IO

Enciclopedia Italiana (1933)

IO (lat. ego; fr. moi; sp. yo; ted. Ich; ingl. myself)

Vito FAZIO-ALLMAYER

L'uso del termine "io" tende a sostituire l'uso del termine "soggetto" dopo la scoperta kantiana della sintesi a priori; sebbene in alcuni scrittori, non abbastanza consci di questa rivoluzione, l'uso sia promiscuo, e si adoperi il termine io per indicare ancora quel che s'indicava col termine soggetto.

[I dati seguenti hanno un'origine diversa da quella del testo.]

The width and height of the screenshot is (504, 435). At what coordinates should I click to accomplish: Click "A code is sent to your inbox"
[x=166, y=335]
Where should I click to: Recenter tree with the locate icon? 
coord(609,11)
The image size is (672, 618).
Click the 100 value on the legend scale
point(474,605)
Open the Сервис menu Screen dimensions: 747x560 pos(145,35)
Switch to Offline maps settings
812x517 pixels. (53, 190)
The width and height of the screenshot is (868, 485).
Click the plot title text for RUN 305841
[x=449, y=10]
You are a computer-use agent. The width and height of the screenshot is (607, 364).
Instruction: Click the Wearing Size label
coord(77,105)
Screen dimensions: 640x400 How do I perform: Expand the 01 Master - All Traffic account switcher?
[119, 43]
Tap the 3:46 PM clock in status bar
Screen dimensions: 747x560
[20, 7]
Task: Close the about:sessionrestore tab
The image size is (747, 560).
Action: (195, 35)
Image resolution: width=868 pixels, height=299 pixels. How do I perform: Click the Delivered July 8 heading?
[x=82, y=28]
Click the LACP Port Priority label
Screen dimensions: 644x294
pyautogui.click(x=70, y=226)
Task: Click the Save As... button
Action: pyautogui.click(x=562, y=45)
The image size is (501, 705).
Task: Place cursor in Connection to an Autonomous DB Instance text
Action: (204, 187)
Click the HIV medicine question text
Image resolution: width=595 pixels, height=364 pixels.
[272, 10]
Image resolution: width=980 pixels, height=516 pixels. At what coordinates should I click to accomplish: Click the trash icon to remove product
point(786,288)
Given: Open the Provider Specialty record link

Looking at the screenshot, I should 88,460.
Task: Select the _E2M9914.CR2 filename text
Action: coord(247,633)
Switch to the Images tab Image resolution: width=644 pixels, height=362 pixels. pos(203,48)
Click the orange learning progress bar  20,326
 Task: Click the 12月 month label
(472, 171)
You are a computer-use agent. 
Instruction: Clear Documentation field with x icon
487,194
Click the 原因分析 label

Il soggetto è infatti l'io in quanto è considerato come sostanza in contrapposizione alla sostanza oggetto, e ciò fino alla critica kantiana della psicologia razionale nei Paralogismi della ragione. Dissoltosi attraverso la critica idealistico-fenomenista (Locke, Berkeley, Hume) il concetto dell'oggetto come sostanza, ne venne di conseguenza la dissoluzione anche del concetto del soggetto come sostanza: il soggetto di Hume è un semplice aggregato fenomenico. Da questa demolizione sorse il concetto del soggetto come attività sintetica, e quindi come attualità. Questo non poteva essere bene espresso dal vecchio termine "soggetto" e Kant adoperò il termine "io penso" o semplicemente "io" a indicare questa intimità attuale della sintesi costitutiva del mondo reale nella forma della soggettività. Finché l'io si definisce come una realtà permanente o un sostrato di fenomeni, ecc., non è corretto l'uso del termine io, e bisogna conservare l'antico termine soggetto. L'io come attività è necessariamente universale e particolare allo stesso tempo, è quell'unione anzi dell'universale e del particolare che Aristotele tentò nella sua Metafisica. Per Kant infatti il soggetto conoscente è la sintesi della coscienza in genere (universale, categorizzante) con la coscienza particolare (intuitiva); per Fichte l'io è l'unione di io e non-io, per Hegel l'io è il pensiero pensante, cioè l'universale attivo, l'universale che fa sé stesso (Enc., par. 20). Rosmini chiama l'io, in quanto attualità ponente sé stessa, "sentimento fondamentale dell'io" e in questo senso certamente egli ha superato il concetto sostanziale dell'io, ciò che era ancora troppo oscuro in Galluppi. Bisogna però arrivare allo Spaventa per avere in Italia ben chiaro il concetto del soggetto come attività e quindi un uso legittimo del termine io. In francese si preferisce il termine le moi, e in realtà il concetto dell'attualità non vi è ancora ben chiaro.